● **EXERCISE DETAILS**
Each line of the data below that includes the string "will" must be copied.

- - - -

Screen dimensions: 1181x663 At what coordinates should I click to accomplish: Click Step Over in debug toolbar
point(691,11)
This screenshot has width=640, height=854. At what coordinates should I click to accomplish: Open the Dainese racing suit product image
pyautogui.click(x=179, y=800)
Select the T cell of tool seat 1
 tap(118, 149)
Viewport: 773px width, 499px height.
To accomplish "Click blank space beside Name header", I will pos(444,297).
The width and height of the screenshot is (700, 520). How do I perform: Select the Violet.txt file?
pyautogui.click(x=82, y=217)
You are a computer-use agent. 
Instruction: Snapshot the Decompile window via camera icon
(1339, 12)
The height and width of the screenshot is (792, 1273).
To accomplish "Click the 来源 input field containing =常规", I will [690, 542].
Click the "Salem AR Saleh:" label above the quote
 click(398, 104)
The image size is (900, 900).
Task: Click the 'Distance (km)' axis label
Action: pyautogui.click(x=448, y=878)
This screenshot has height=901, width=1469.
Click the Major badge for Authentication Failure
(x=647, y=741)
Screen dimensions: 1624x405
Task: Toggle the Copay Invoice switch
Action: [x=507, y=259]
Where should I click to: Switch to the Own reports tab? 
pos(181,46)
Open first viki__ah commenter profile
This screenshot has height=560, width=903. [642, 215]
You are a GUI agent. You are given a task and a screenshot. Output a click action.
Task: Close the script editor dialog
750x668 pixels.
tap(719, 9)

- - - -

● **FINAL ANSWER**
To accomplish "Click blank space beside Name header", I will pos(444,297).
To accomplish "Click the 来源 input field containing =常规", I will [690, 542].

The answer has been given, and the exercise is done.